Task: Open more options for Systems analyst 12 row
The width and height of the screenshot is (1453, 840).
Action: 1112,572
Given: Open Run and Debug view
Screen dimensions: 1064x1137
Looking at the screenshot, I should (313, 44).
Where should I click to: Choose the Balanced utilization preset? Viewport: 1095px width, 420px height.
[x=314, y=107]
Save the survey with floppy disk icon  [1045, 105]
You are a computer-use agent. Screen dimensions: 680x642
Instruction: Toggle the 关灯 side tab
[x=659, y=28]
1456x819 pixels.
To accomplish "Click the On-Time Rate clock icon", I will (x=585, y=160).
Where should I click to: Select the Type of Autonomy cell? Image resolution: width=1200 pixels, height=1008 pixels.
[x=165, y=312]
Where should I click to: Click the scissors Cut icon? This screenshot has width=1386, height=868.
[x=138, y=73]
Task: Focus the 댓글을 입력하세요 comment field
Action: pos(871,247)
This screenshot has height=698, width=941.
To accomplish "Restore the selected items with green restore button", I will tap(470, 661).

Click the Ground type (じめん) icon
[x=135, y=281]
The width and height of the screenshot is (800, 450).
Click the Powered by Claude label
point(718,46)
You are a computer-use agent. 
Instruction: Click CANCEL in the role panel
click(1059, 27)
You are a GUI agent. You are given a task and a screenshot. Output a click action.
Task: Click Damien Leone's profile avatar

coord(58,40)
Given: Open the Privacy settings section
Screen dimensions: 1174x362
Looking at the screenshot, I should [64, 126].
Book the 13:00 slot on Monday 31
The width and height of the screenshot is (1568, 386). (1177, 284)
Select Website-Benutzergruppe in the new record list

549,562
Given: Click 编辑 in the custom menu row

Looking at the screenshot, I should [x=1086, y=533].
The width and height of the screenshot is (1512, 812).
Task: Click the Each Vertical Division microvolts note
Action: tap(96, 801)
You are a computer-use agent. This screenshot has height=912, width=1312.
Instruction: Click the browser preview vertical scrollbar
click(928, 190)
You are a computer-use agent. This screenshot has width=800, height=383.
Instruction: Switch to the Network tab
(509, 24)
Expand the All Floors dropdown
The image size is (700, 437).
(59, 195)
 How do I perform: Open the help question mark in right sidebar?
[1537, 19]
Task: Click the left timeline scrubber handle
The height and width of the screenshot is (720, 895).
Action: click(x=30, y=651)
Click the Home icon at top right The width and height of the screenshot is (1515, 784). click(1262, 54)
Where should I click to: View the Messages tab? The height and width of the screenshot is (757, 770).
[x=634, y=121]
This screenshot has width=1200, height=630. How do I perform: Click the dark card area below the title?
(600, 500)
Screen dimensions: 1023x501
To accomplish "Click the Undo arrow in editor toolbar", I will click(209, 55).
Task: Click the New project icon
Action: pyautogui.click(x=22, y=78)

# # # # #

*Task brief*
Copy all of the lines above exactly as they appear.

*Output of the exercise*
Task: Open more options for Systems analyst 12 row
The width and height of the screenshot is (1453, 840).
Action: 1112,572
Given: Open Run and Debug view
Screen dimensions: 1064x1137
Looking at the screenshot, I should (313, 44).
Where should I click to: Choose the Balanced utilization preset? Viewport: 1095px width, 420px height.
[x=314, y=107]
Save the survey with floppy disk icon  [1045, 105]
You are a computer-use agent. Screen dimensions: 680x642
Instruction: Toggle the 关灯 side tab
[x=659, y=28]
1456x819 pixels.
To accomplish "Click the On-Time Rate clock icon", I will (x=585, y=160).
Where should I click to: Select the Type of Autonomy cell? Image resolution: width=1200 pixels, height=1008 pixels.
[x=165, y=312]
Where should I click to: Click the scissors Cut icon? This screenshot has width=1386, height=868.
[x=138, y=73]
Task: Focus the 댓글을 입력하세요 comment field
Action: pos(871,247)
This screenshot has height=698, width=941.
To accomplish "Restore the selected items with green restore button", I will tap(470, 661).

Click the Ground type (じめん) icon
[x=135, y=281]
The width and height of the screenshot is (800, 450).
Click the Powered by Claude label
point(718,46)
You are a computer-use agent. 
Instruction: Click CANCEL in the role panel
click(1059, 27)
You are a GUI agent. You are given a task and a screenshot. Output a click action.
Task: Click Damien Leone's profile avatar

coord(58,40)
Given: Open the Privacy settings section
Screen dimensions: 1174x362
Looking at the screenshot, I should [64, 126].
Book the 13:00 slot on Monday 31
The width and height of the screenshot is (1568, 386). (1177, 284)
Select Website-Benutzergruppe in the new record list

549,562
Given: Click 编辑 in the custom menu row

Looking at the screenshot, I should [x=1086, y=533].
The width and height of the screenshot is (1512, 812).
Task: Click the Each Vertical Division microvolts note
Action: tap(96, 801)
You are a computer-use agent. This screenshot has height=912, width=1312.
Instruction: Click the browser preview vertical scrollbar
click(928, 190)
You are a computer-use agent. This screenshot has width=800, height=383.
Instruction: Switch to the Network tab
(509, 24)
Expand the All Floors dropdown
The image size is (700, 437).
(59, 195)
 How do I perform: Open the help question mark in right sidebar?
[1537, 19]
Task: Click the left timeline scrubber handle
The height and width of the screenshot is (720, 895).
Action: click(x=30, y=651)
Click the Home icon at top right The width and height of the screenshot is (1515, 784). click(1262, 54)
Where should I click to: View the Messages tab? The height and width of the screenshot is (757, 770).
[x=634, y=121]
This screenshot has width=1200, height=630. How do I perform: Click the dark card area below the title?
(600, 500)
Screen dimensions: 1023x501
To accomplish "Click the Undo arrow in editor toolbar", I will click(209, 55).
Task: Click the New project icon
Action: pyautogui.click(x=22, y=78)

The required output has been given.